BRIEF:
Quote all of the records below word for word, leaving out the pictures.

[Page and screen pointing data]

★ ★ ★ ★ ★ ★ ★

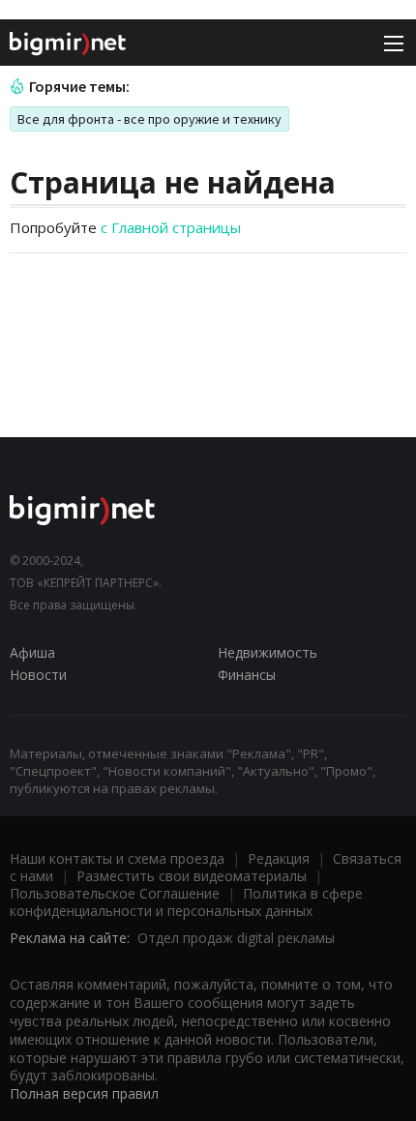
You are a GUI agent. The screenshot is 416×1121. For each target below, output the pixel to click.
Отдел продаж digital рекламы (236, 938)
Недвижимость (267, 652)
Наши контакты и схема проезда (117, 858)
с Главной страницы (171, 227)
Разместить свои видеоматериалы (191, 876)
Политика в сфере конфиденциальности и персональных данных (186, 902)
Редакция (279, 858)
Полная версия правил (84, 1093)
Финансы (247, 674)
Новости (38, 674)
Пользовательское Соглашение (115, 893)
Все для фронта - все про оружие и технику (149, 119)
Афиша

★ ★ ★ ★ ★ ★ ★

ANSWER:
You are a GUI agent. The screenshot is 416×1121. For each target below, output the pixel to click.
Отдел продаж digital рекламы (236, 938)
Недвижимость (267, 652)
Наши контакты и схема проезда (117, 858)
с Главной страницы (171, 227)
Разместить свои видеоматериалы (191, 876)
Политика в сфере конфиденциальности и персональных данных (186, 902)
Редакция (279, 858)
Полная версия правил (84, 1093)
Финансы (247, 674)
Новости (38, 674)
Пользовательское Соглашение (115, 893)
Все для фронта - все про оружие и технику (149, 119)
Афиша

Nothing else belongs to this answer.